Hurling folk would have already known him as the inter-county forward turned goalkeeper. A member of the Kiladangan side that won the inaugural All-Ireland intermediate club hurling title in 2005. A member of the Kiladangan side that won the All-Ireland senior sevens in 2011.
But what they might not have been aware of was how integral Egan has been in transforming his club. Just 30, Egan is the principal of Kiladangan National School. From Eamonn Kelly in 2000 to Liam Flannery in 2004, there have been individuals who have helped bring Kiladangan to within 60 minutes of a first county title since 1938 and their current centre-forward is among them in more ways than one.
“Darragh Egan has a massive profile in the club,” says chairman Michael Ryan. “He was juvenile club chairman four or five years ago and he brought in the thing that all of the senior panels get involved from U6s, U8s, U10s, U12s, U14s and U16s. In fairness to him, that has brought back all the seniors involved with the young kids and at the end of the day they’re the ones looking up to them every Sunday.

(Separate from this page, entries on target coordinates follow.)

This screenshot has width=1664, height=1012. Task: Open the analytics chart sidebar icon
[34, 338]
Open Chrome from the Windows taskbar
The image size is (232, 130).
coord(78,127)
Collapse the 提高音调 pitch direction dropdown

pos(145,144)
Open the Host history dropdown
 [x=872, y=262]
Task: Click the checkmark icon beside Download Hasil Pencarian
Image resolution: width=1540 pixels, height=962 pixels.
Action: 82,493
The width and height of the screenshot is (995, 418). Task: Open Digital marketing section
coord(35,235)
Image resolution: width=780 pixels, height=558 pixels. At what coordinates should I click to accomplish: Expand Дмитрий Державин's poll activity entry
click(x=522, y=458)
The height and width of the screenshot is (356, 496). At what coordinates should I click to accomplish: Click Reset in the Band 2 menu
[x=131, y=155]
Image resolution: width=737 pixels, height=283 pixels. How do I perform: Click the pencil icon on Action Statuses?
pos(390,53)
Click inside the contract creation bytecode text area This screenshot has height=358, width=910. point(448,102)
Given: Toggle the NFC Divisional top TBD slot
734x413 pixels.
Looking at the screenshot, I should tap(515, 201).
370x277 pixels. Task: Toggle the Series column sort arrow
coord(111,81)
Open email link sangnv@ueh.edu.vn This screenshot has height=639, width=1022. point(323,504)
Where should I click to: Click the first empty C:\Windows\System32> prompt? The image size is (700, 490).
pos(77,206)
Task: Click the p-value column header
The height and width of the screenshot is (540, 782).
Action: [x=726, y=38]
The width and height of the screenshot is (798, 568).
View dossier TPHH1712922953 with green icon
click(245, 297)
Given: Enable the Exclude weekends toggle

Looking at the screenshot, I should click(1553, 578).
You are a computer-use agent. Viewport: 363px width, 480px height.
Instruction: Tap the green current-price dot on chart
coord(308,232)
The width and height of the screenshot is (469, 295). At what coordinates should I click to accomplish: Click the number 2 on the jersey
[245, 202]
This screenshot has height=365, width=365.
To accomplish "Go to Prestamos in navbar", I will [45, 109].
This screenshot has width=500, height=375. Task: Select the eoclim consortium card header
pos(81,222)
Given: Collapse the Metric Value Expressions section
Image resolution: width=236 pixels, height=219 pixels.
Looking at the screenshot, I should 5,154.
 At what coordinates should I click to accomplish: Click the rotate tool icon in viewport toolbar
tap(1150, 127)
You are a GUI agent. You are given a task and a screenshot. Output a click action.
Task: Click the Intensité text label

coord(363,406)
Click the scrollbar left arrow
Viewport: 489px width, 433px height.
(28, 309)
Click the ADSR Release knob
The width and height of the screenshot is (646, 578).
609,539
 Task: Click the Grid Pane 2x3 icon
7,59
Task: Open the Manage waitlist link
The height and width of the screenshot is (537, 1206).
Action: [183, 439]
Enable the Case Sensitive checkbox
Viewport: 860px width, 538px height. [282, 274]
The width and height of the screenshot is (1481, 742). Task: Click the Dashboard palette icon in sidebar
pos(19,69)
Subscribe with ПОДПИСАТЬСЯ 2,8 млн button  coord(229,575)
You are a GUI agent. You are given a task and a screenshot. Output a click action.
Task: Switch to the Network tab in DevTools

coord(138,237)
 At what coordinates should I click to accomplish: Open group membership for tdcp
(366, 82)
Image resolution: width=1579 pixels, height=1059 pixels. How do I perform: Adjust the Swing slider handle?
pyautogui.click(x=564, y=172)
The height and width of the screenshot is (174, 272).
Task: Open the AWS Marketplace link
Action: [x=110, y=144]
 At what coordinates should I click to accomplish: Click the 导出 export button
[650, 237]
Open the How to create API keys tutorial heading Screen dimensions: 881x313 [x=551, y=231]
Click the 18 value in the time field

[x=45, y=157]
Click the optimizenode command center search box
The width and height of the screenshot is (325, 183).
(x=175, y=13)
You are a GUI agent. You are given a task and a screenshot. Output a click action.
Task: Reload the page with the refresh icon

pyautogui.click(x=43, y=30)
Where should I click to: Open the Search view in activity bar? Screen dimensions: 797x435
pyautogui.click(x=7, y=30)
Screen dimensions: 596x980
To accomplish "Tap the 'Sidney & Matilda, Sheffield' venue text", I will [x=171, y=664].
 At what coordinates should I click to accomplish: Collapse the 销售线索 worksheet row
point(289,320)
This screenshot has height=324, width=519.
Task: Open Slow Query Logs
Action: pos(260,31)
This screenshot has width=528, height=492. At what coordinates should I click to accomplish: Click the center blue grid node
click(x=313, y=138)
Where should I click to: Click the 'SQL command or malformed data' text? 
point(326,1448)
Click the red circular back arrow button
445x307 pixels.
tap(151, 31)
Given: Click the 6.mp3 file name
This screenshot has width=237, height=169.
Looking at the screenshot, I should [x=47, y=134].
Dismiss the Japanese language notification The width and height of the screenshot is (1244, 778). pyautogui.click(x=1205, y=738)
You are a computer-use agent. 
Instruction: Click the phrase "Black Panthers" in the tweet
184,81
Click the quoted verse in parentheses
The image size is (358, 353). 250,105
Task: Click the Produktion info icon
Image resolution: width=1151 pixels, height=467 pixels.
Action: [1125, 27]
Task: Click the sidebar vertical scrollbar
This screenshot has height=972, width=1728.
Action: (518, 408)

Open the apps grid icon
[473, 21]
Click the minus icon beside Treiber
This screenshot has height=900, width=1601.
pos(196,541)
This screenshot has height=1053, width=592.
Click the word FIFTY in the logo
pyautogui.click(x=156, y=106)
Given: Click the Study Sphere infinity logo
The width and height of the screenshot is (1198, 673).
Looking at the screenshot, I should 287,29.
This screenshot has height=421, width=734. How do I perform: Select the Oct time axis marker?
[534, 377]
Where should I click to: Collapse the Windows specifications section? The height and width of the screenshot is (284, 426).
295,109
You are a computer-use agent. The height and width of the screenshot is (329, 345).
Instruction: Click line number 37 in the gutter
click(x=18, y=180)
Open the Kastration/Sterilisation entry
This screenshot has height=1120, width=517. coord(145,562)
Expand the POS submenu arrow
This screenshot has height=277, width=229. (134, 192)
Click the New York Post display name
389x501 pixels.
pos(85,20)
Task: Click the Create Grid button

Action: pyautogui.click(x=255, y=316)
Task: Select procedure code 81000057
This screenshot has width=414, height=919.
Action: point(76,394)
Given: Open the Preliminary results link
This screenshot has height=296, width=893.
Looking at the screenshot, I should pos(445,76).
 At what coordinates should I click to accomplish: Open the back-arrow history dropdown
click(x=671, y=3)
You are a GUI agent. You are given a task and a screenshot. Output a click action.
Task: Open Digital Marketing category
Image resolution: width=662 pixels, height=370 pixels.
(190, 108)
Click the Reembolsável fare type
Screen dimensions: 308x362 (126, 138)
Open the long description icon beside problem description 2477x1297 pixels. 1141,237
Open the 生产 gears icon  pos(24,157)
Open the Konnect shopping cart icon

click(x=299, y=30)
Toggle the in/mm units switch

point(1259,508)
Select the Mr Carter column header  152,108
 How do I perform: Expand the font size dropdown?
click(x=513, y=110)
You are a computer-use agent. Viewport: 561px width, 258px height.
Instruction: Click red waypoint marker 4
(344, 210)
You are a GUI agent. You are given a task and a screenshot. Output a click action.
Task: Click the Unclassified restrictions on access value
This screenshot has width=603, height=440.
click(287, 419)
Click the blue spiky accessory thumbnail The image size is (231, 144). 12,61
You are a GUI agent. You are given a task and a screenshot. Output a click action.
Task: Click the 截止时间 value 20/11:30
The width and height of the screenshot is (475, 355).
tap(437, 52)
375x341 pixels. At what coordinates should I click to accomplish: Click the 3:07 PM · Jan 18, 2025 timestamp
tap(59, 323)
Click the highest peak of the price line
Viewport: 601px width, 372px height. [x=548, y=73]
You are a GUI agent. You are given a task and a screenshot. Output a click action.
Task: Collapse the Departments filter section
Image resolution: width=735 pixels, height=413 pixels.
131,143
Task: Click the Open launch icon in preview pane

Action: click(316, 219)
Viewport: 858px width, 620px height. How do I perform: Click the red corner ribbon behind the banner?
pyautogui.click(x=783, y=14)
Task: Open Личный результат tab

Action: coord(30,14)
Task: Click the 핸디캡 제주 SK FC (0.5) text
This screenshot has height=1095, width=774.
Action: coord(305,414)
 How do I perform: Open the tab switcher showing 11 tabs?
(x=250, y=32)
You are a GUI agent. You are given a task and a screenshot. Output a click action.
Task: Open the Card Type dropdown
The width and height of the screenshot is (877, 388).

“We’re playing now in Semple Stadium, thank God. There are two guys involved from the senior panel with every under-age team and it really brings the kids out because they’re watching these guys. Darragh was the man that really brought that element to the club.”
As difficult as it may have sounded to entice players to contribute even more to the club by way of mentoring, Egan, now in his 16th senior year, said it wasn’t. “We’ve a massively tight-knit hurling community in the village. It was a massive stepping stone to get the lads back involved. You go to any Kiladangan under-age match in the last five years and the senior lads will be doing water, will be doing hurleys, encouraging the young lads. Our lives are literally based around the hurling field at the moment.”
Having no senior county representation this year has certainly helped Kiladangan, Egan has no doubt. “I remember one night down in training and we had 52 on the field and that’s absolutely savage.”
But with the young leaders they are developing it won’t stay that way for long. Last Sunday, they had 10 lads aged 21 or under starting – David Sweeney and Willie Connors were prominent on Willie Maher’s Tipperary U21 team this year.
“David Sweeney did a fine job on Bubbles (John O’Dwyer in last Sunday’s semi-final),” enthuses Egan. “In my opinion, one of the performances of the summer was what David Sweeney did against Patrick Curran down in Walsh Park in the U21 Munster final and Patrick Curran is an absolutely serious hurler.”
Even if it is the monarchs Thurles Sarsfields they face, Kiladangan know their arrival at this stage is no fluke having won three of the last four North Tipperary championships. It’s a far cry from their humble situation in the late 1990s. As Egan recalled: “I remember going to a junior A match 20 years ago, going behind the goals. They were our first team and we were getting hammered by Roscrea’s second team.
“We didn’t even win a junior A but we decided to go up to intermediate. Eamonn Kelly took over and it all started from there, a county minor team in ’98 and they were the fulcrum for our team for the next 15 years.
That they only had a seven-day build-up from beating Killenaule means the hype won’t be as great around the area. “Traditionally, over the years we have worked better on that week-on-week situation. It seems to suit us. It will be manic for the week but we just need to stay away from that.”
The arrival of the Liam MacCarthy Cup in Egan’s school last Tuesday helped distract attentions. But the only silverware on Kiladangan minds is the Dan Breen Cup. They have given themselves enough reason to believe it’s within their grasp.